There have been several suggestions around on how to fix this table:

a. architectures provide a sub-module to 8250.c which contains the
   per-port details, rather than a table in serial.h.  This would
   ideally mean removing serial.h completely.  The relevant object
   would be linked into 8250.c when 8250.c is built as a module.

b. we create 8250_hub6.c, 8250_generic.c, 8250_multiport.c and friends
   each containing the parameters for the specific cards and handle it
   as above.

c. make it the responsibility of user space to tell the kernel about
   many serial ports, and leave just the ones necessary for serial
   console in the kernel.  (see issue 2 below)
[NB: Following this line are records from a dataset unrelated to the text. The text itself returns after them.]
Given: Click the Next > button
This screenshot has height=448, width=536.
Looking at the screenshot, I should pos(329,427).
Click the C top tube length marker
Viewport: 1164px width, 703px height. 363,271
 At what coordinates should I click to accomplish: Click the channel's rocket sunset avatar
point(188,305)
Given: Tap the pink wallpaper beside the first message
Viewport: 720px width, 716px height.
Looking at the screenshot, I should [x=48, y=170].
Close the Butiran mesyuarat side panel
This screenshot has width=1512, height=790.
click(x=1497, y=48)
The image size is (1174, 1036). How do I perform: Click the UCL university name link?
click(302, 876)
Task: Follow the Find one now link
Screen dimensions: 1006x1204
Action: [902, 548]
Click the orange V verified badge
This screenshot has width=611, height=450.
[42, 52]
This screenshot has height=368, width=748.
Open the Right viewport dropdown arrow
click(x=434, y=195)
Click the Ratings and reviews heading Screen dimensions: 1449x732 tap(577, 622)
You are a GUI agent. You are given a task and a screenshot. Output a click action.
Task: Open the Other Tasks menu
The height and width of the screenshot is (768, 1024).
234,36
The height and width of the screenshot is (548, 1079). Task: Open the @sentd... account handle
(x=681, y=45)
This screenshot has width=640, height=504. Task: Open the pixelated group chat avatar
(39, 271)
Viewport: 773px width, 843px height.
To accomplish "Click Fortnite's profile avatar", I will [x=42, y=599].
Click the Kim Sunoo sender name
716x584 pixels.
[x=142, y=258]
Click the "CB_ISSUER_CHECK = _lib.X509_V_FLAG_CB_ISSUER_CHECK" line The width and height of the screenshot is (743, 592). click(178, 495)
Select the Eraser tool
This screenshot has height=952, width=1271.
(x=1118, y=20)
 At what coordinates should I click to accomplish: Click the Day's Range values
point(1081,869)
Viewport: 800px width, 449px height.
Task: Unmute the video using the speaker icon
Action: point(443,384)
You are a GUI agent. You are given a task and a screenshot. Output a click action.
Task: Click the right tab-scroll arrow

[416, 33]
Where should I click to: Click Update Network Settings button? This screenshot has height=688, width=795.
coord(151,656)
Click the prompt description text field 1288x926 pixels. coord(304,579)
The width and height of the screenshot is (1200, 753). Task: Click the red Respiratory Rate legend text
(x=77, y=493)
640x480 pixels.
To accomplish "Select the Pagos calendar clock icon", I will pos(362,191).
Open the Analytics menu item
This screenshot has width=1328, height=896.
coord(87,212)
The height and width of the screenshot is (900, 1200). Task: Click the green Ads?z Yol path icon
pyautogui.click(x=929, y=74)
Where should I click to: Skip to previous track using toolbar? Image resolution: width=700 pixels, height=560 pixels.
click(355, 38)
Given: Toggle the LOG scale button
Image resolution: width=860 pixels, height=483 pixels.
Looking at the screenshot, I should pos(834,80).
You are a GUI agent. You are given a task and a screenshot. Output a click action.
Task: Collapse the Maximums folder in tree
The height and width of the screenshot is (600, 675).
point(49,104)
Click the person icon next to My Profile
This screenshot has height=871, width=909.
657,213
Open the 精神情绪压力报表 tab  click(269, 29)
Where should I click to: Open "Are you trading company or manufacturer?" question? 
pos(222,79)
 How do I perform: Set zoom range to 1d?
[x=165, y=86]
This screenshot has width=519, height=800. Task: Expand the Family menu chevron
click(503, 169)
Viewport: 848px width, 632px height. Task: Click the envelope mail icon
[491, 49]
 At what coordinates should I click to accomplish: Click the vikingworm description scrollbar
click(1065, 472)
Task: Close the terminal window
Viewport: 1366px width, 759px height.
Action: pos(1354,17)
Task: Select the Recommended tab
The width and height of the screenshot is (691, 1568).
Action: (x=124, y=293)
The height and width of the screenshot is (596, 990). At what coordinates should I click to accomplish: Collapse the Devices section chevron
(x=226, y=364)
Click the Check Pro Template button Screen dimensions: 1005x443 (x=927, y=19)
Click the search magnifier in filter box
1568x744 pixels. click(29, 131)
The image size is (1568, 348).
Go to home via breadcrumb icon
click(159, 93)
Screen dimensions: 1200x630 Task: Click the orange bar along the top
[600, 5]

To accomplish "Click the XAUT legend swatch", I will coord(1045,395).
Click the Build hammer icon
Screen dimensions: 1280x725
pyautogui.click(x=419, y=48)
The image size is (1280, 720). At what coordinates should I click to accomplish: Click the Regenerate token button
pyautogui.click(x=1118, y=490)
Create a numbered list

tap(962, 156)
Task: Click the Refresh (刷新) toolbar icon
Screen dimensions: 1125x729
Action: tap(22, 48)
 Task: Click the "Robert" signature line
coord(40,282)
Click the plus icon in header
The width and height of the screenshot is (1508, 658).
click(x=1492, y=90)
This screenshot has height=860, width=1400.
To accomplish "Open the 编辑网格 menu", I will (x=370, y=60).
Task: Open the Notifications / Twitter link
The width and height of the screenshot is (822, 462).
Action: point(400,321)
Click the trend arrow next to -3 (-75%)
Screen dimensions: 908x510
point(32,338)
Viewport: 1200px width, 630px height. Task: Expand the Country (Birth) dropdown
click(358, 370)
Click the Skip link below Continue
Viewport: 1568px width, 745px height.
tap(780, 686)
d. we keep serial.h, make it 8250-compatible ports only, and change
   CONFIG_SERIAL_MULTIPORT and friends to CONFIG_SERIAL_8250_MULTIPORT
   This is the simplest and least likely to break other code.  On the
   other hand, we end up hauling the ISA table and struct old_serial_port
   into 2.6.


2. setserial API
----------------

This is actually tied closely into another issue; I'd like to get rid
of this silly idea where we're able to open serial ports that don't
exist (ie, their UART is "unknown").  This behaviour appears to be for
the benefit of setserial to allow it to modify port base addresses and
interrupt levels, etc.  Removing this facility would require a new API
for such things.  The best suggestion made so far is to do something
like:

# echo "add 0x2e8,3,autoconfig" >/dev/serialctl
# echo "remove 0x2e8" >/dev/serialctl

(or s,/dev/serialctl,/proc/tty/driver/serial, which pre-exists)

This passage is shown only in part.